> PROVIDED TEXT
Author Archive

Galaxy: A Workflow Management System for Modern Life Sciences Research

Nathan Bott

Healthcare Solutions Architect at EMC

Am I a life scientist or an IT data manager? That’s the question many researchers are asking themselves in today’s data-driven life sciences organizations.

Whether it is a bench scientist analyzing a genomic sequence or an M.D. exploring biomarkers and a patient’s genomic variants to develop a personalized treatment, researchers are spending a great amount of time searching for, accessing, manipulating, analyzing, and visualizing data.

Organizations supporting such research efforts are trying to make it easier to perform these tasks without the user needing extensive IT expertise and skills. This mission is not easy.

Focus on the data

Modern life sciences data analysis requirements are vastly different than they were just a handful of years ago.

In the past, once data was created, it was stored, analyzed soon after, and then archived to tape or another long-term medium. Today, not only is more data is being generated, but also the need to re-analyze that data means that it must be retained where it can be easily accessed for longer periods.

Additionally, today’s research is much more collaborative and multi-disciplinary. As a result, organizations must provide an easy way for researchers to access data, ensure that results are reproducible, and provide transparency to ensure best practices are used and that procedures adhere to regulatory mandates.

> WORK REQUEST
Rewrite the passage on life sciences data from "Modern life sciences data" to "to regulatory mandates.", changing "tape" to "disk". The entries have no role in this exercise.

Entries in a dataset
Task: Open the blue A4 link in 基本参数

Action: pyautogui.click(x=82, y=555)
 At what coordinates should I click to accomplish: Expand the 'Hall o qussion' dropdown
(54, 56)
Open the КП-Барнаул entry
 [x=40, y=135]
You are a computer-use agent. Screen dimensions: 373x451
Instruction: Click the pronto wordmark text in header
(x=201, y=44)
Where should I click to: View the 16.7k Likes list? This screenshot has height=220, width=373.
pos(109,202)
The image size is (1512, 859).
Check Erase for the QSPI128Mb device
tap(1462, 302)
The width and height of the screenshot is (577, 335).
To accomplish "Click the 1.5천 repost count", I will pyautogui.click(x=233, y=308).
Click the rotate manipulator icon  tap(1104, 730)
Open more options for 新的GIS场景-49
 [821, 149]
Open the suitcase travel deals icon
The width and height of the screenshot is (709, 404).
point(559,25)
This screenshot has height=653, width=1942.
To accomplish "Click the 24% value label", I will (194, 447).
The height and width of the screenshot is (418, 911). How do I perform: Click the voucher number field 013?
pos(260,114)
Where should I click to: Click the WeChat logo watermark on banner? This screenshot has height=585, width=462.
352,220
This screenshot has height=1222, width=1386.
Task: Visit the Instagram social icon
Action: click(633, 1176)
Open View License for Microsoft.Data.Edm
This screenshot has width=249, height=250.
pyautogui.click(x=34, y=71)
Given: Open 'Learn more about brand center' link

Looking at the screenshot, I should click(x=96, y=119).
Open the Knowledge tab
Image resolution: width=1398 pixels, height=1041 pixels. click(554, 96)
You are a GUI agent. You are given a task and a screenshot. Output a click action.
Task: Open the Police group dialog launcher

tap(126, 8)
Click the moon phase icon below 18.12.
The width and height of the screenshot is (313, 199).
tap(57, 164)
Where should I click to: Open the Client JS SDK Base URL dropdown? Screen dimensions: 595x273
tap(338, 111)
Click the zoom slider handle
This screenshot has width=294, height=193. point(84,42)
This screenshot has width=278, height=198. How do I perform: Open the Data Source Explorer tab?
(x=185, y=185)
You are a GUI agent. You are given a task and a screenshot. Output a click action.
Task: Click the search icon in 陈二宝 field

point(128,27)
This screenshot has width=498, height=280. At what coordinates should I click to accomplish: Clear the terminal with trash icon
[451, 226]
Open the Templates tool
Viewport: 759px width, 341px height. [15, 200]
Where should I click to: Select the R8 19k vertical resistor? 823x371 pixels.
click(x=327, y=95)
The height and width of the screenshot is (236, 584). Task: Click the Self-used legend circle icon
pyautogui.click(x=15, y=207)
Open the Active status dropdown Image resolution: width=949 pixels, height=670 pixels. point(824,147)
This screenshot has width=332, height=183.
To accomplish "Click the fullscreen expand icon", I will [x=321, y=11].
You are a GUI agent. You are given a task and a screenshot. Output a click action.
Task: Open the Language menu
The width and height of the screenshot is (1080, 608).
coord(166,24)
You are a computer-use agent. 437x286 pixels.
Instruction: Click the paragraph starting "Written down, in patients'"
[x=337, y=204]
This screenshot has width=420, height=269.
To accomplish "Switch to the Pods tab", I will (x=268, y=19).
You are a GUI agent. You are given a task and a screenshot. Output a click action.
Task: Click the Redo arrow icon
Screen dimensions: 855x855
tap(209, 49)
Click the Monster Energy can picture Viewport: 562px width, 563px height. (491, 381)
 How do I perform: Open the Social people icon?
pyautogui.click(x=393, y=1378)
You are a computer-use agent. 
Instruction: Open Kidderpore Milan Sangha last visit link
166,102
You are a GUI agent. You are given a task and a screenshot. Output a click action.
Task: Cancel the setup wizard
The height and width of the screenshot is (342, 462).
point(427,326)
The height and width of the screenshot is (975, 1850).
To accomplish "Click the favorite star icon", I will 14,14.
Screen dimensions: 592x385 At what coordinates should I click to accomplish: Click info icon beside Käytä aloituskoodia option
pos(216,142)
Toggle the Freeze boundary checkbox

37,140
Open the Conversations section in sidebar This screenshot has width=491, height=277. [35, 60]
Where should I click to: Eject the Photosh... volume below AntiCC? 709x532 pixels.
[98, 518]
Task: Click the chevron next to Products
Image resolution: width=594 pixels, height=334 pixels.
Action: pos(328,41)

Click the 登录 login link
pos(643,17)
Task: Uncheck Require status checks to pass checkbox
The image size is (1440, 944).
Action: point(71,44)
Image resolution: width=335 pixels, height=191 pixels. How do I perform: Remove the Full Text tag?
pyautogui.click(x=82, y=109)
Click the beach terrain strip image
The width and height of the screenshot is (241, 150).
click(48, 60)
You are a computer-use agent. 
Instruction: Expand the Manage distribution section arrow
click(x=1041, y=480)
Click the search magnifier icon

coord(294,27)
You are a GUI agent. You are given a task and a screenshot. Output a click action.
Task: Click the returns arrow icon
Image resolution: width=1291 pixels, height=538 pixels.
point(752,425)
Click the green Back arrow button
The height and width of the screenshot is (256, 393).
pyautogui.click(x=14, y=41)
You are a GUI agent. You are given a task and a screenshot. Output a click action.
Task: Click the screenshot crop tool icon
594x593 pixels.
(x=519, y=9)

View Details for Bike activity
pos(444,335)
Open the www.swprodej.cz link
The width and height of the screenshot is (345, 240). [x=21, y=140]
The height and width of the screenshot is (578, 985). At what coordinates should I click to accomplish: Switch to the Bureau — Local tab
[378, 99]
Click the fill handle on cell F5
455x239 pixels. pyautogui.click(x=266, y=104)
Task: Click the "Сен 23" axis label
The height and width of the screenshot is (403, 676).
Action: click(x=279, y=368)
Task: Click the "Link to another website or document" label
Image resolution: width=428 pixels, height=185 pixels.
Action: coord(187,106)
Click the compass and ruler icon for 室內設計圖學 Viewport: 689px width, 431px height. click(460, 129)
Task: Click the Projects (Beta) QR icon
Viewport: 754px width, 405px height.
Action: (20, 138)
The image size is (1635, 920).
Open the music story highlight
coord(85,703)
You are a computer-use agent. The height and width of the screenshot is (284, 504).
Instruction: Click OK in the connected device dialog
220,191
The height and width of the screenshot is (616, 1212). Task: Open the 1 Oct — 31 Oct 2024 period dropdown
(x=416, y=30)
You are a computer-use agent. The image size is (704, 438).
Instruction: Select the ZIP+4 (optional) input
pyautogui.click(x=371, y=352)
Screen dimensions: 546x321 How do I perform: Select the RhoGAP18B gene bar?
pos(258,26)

> RESULT OF THIS TASK
Modern life sciences data analysis requirements are vastly different than they were just a handful of years ago.

In the past, once data was created, it was stored, analyzed soon after, and then archived to disk or another long-term medium. Today, not only is more data is being generated, but also the need to re-analyze that data means that it must be retained where it can be easily accessed for longer periods.

Additionally, today’s research is much more collaborative and multi-disciplinary. As a result, organizations must provide an easy way for researchers to access data, ensure that results are reproducible, and provide transparency to ensure best practices are used and that procedures adhere to regulatory mandates.